-- Records for processing follows --

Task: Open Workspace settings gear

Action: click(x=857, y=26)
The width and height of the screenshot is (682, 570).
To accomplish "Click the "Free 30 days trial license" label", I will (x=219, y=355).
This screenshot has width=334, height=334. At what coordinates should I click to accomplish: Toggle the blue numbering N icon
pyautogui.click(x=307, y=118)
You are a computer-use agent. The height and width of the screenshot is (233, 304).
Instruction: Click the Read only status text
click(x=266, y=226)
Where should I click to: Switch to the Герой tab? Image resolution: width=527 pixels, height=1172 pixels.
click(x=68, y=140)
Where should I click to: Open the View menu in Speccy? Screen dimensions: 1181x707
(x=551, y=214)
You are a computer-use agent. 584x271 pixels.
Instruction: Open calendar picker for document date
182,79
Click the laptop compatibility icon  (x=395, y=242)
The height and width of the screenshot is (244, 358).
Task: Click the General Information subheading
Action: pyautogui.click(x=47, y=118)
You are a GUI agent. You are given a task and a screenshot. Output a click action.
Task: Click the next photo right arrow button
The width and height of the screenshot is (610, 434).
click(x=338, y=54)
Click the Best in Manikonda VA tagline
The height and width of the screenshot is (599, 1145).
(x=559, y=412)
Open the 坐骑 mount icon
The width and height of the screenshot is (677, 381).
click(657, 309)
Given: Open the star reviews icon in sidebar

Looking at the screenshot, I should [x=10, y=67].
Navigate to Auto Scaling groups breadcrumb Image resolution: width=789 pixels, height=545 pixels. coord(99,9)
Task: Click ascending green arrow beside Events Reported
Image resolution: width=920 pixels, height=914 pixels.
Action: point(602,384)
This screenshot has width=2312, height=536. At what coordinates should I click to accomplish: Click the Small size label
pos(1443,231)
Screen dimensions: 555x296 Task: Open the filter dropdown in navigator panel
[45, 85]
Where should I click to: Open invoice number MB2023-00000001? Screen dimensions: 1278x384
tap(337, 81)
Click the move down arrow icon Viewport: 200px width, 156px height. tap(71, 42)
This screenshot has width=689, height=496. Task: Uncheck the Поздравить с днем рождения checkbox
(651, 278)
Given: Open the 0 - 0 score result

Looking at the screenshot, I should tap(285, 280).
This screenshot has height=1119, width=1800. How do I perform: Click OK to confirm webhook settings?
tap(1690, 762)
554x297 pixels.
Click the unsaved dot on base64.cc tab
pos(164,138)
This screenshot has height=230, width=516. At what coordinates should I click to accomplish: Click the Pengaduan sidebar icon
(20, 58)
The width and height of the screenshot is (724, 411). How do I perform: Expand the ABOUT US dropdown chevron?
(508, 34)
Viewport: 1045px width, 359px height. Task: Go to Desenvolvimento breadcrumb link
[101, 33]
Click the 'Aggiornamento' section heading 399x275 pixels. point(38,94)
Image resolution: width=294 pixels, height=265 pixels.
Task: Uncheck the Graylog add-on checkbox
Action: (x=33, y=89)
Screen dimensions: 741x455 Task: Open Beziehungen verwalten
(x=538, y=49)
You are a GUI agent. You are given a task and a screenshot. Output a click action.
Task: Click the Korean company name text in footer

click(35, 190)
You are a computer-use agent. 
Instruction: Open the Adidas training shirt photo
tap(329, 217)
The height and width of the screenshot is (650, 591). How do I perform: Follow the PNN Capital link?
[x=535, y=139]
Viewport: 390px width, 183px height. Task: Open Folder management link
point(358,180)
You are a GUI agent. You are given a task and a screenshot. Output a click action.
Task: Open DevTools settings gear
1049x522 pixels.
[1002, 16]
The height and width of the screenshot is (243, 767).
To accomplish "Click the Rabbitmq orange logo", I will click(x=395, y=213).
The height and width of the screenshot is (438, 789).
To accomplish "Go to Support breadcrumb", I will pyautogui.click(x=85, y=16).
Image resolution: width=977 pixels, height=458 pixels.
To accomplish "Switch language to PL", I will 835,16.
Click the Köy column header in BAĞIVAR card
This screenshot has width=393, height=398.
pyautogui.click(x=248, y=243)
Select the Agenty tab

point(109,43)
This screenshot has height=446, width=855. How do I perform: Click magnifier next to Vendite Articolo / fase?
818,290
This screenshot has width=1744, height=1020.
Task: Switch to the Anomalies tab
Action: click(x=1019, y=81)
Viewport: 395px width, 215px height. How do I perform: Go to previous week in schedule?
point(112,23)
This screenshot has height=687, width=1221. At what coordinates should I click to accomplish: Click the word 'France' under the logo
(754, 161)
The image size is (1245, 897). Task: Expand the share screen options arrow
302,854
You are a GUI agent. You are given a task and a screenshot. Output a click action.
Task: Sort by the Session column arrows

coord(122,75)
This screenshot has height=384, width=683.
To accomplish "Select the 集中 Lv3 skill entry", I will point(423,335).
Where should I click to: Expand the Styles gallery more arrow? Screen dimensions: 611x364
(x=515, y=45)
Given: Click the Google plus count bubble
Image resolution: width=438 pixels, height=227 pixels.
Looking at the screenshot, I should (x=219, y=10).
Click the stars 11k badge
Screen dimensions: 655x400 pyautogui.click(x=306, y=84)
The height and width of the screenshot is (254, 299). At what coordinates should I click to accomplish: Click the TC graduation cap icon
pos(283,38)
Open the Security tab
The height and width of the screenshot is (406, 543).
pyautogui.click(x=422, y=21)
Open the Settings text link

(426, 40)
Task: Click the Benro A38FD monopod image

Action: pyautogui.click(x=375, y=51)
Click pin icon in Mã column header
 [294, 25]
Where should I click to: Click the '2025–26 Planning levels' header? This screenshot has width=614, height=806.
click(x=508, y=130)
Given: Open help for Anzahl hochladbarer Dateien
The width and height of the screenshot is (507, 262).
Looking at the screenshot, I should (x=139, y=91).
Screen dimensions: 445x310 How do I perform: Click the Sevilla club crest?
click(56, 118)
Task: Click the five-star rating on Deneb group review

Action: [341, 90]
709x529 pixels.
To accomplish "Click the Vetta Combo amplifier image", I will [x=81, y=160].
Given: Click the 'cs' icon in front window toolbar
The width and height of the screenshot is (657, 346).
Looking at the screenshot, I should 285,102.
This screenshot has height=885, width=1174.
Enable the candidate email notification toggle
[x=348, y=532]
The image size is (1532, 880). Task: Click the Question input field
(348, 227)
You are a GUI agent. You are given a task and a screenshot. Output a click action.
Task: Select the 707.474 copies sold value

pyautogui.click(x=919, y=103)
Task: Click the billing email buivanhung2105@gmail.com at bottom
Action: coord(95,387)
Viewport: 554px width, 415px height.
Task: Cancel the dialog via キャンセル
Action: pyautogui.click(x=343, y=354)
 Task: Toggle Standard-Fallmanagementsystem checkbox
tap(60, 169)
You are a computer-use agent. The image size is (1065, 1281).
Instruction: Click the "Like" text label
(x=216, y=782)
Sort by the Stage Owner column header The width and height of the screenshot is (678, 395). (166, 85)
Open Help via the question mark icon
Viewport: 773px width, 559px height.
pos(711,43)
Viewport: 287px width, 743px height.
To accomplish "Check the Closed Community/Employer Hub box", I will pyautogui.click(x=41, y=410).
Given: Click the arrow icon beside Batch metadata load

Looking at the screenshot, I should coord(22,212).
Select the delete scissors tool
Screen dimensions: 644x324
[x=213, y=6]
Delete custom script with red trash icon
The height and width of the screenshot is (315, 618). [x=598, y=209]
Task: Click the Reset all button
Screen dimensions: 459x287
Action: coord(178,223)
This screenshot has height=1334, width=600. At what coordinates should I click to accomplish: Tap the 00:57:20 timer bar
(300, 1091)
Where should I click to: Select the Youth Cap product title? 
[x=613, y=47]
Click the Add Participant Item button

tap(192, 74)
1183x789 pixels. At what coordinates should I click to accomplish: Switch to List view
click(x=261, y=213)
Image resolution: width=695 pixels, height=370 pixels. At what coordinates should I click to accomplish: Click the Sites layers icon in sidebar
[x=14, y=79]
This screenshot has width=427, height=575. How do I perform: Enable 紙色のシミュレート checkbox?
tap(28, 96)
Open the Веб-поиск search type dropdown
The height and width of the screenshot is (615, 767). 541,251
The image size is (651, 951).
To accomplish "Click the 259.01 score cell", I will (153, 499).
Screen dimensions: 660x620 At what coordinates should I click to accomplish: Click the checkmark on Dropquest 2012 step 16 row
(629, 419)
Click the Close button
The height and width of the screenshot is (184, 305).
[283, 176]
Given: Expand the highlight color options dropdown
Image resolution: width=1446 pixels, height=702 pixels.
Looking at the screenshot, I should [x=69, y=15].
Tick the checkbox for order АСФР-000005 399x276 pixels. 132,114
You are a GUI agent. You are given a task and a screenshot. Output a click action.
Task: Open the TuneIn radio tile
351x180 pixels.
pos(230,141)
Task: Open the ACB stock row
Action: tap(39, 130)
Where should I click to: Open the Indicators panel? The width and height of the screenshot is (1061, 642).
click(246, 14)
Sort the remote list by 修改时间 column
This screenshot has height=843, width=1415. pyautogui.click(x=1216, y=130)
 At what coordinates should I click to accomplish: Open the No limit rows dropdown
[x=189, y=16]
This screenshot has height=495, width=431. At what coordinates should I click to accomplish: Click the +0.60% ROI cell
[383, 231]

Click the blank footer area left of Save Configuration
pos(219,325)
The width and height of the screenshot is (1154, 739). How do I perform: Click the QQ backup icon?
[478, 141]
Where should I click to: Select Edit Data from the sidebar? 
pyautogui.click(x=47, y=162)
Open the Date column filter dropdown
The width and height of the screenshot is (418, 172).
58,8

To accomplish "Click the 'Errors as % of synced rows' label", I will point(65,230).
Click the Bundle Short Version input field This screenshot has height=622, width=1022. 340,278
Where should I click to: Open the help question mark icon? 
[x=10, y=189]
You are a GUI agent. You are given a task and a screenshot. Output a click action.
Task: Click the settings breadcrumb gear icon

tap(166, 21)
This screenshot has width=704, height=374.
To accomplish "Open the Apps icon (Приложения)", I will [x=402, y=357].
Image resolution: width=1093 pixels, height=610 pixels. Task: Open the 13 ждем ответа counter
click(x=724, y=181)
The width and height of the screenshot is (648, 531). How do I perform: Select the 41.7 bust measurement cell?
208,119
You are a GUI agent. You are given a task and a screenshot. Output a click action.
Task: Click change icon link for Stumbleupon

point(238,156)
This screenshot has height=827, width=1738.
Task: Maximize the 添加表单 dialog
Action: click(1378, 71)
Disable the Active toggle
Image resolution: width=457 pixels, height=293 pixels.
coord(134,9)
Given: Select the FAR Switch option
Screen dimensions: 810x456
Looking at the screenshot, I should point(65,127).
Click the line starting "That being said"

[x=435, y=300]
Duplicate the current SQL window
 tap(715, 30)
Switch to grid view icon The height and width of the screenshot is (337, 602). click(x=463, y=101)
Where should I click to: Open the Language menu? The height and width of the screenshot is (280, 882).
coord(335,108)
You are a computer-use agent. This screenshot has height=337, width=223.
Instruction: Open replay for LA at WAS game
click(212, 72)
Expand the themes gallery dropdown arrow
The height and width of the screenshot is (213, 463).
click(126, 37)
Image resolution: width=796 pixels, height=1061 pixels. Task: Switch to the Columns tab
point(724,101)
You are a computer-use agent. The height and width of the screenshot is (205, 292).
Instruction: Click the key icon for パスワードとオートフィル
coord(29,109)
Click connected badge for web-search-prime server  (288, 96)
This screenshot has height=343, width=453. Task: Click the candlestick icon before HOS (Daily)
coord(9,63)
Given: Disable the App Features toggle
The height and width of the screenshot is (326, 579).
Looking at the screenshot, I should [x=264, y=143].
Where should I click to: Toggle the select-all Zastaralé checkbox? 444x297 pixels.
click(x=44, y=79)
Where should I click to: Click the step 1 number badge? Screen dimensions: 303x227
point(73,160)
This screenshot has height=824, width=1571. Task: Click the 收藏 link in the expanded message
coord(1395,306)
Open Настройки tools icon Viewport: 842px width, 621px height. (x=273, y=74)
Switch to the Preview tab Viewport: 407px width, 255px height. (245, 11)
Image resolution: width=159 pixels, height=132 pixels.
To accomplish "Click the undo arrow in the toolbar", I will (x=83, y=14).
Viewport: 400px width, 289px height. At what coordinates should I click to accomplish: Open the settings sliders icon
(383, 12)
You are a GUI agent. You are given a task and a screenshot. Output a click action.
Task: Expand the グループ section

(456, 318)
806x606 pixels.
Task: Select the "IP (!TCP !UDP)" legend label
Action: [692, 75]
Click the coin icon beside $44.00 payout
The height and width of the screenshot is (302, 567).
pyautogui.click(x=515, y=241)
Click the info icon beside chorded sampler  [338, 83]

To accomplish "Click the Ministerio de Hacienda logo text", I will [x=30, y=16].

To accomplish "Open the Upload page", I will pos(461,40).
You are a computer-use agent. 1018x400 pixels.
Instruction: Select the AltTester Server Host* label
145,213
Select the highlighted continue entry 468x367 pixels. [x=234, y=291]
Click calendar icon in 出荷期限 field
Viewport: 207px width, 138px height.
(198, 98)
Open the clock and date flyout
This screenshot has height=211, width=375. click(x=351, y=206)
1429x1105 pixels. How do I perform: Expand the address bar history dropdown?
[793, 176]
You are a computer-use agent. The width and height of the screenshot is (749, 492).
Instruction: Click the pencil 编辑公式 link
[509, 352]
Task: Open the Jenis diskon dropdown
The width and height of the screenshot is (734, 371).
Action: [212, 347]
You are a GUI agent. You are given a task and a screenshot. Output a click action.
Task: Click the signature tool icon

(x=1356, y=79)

-- Records for processing concluded --

Task goal :: When a line in the records contains the string "Disable", it counts; state how many lines count, with no other words.

Solution to this exercise :: 2